Third, users might want to use document libraries like file servers, because document libraries can be more accessible from the cloud than file servers are from the Internet. The thought will be this: “Since we can synchronize file servers to the cloud, we can make those files more accessible than before.” Although that sounds logical, simply grabbing the files on a file server and copying (or synchronizing) them to a document library is not a good idea. Most file servers have old, outdated, and redundant documents. Before your users upload entire sets of documents from a file server, you should require a file server “cleaning out” project to remove old, outdated, and redundant files from the file server. The risk of not reorganizing files on a file server and not scrubbing the system of unneeded files is that whatever misery and loss of efficiencies you’re currently experiencing with your file servers will be transferred to your Office 365 tenant. This transfer of problems will artificially increase your tenant costs and do nothing to introduce efficiencies into your work processes.

Fourth, at the time of this writing, Office 365 does not have endpoint security solutions or any type of a compliance center. While it is possible today for users to download and take sensitive, company information to their local, personal devices, OneDrive for Business makes it even easier to do this. Once files are copied from the network, they are out of your control, for all practical purposes. One idea on governing the downloading of company documents onto personal devices is to require personal devices be set up to work with your company’s rights-management solution. So at least there would be some enforced privacy on certain documents even when they are copied off network to a personal device. This isn’t a solution that will always work, but it is one idea to work with. Another governance idea is to purchase third-party software that inputs a watermark onto downloaded documents that contains security warnings and other needed information.

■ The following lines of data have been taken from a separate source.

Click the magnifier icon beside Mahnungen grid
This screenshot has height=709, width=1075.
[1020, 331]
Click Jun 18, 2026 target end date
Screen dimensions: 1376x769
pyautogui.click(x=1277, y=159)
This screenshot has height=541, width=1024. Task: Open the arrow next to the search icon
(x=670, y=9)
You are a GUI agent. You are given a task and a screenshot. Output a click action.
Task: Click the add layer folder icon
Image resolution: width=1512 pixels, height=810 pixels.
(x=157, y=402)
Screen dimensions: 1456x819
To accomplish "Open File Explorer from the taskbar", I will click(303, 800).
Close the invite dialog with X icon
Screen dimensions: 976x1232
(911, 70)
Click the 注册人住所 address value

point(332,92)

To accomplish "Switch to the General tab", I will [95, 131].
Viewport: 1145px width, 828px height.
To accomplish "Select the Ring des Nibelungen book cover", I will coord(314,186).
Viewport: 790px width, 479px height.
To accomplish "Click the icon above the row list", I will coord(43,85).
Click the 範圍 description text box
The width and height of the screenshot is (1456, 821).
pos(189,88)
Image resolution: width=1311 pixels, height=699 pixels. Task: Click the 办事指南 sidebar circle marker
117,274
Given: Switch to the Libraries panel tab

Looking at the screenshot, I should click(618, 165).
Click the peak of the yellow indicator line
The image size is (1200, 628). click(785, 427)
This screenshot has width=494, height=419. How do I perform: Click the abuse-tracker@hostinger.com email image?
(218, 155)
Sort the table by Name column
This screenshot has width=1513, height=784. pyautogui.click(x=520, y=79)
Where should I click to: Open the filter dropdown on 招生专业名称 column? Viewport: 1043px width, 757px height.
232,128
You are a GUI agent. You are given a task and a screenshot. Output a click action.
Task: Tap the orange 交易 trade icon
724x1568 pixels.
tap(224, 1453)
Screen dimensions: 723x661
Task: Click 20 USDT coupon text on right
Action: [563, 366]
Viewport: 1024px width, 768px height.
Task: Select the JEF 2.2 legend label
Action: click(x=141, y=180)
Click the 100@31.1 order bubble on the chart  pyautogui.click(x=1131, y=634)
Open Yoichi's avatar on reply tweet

Last, the introduction of OneDrive for Business is likely to contribute to confusion at the desktop as users wonder where they should be storing which files. The solution to this problem depends on your Enterprise Content Management (ECM) architecture’understand what your major “buckets” of information are, which platforms are used to host and manage those buckets, and how your processes use information for both inputs and outputs. As Office 365 is rolled out, it’s best to take the time to define when users should use file servers, document libraries, OneDrive for Business, My Documents, and so forth and to define, at least in broad terms, what documents should be hosted within which technology. Lower overhead costs come from the standardization of processes, not their randomization. OneDrive for Business and Office 365 might introduce ECM randomization if it is not properly managed, and that will drive up overhead costs.